WASHINGTON, Feb 16: The US House of Representatives on Friday rejected President Bush’s plan to send more troops to Iraq and instead urged him to reconsider his strategy.
As many as 246 congressmen voted for a resolution opposing a surge in US troops while 182 voted against it.
Meanwhile, Democrats in the Senate moved to send a unified congressional message against President Bush’s Iraq strategy, announcing plans to hold an anti-surge votes in the upper house on Saturday.
Also on Friday afternoon, Senate Majority Leader Harry Reid, a Nevada Democrat, scheduled a closure vote -— which limits debate and moves the bill towards a vote on final passage -— on the anti-surge resolution debated in the House.
"The Republican-controlled Senate was silent on Iraq for four years," Mr Reid said. "We demand an up or down vote on the resolution the House is debating."
However, it would be more difficult for the Democrats to win a vote in the Senate where they do not have a clear majority.
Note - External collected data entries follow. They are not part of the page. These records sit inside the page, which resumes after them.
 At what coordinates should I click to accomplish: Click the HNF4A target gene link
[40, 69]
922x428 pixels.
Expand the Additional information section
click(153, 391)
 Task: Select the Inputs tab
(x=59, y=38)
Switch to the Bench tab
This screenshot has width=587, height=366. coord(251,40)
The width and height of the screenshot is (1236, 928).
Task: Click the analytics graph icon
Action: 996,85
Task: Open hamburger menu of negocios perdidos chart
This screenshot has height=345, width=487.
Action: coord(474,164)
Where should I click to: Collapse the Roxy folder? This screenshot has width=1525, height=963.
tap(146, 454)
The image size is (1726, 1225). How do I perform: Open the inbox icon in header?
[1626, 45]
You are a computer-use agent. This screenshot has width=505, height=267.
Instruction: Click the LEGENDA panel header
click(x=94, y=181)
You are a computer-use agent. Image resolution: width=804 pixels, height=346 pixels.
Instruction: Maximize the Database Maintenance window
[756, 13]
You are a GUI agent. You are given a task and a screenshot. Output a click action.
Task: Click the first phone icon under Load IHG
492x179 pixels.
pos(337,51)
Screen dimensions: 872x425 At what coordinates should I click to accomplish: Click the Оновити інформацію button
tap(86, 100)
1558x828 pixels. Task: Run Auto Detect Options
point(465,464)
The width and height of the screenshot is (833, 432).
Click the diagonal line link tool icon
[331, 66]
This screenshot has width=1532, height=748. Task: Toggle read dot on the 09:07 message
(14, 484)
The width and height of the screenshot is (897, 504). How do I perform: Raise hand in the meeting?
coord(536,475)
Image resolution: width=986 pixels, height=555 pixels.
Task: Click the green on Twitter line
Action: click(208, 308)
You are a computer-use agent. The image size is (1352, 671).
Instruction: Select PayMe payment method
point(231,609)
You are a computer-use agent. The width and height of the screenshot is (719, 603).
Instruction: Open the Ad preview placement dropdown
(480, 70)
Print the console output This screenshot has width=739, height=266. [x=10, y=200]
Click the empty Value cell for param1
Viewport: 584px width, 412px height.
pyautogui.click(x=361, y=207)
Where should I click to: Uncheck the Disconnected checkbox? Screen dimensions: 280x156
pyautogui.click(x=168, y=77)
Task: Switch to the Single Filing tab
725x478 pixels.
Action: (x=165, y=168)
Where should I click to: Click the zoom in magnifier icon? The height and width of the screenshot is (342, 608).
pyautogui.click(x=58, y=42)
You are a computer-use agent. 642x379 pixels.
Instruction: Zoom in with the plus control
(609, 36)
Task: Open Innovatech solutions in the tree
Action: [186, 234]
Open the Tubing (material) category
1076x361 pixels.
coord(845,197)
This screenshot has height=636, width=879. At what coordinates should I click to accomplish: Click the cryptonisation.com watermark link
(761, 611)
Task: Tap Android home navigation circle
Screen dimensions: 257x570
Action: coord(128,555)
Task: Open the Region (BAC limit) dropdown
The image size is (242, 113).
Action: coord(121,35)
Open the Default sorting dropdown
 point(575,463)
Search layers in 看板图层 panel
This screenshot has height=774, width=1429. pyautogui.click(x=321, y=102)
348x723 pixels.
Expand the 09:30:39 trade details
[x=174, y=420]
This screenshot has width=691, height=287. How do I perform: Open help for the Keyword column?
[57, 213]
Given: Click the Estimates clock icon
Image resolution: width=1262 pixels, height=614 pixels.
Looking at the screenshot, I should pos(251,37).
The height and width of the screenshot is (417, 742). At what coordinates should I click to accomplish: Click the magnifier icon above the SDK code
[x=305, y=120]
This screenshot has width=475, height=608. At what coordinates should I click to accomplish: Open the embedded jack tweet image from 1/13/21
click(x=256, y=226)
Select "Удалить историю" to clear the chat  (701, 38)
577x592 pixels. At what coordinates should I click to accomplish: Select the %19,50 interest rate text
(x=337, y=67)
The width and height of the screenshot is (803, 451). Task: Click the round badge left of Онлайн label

A more complicated bipartisan resolution has languished in the Senate for weeks.
Public support for the war has continued to decline since President Bush ordered the invasion in 2003. A majority of Americans — 53 per cent -- said the US should withdraw from Iraq, according to a poll by the Pew Research Centre for the People & the Press.
Thirty-five per cent of those questioned in the Feb 7-11 survey said the US should begin a gradual withdrawal from Iraq during the next year or two, while 16 per cent said it should be immediate.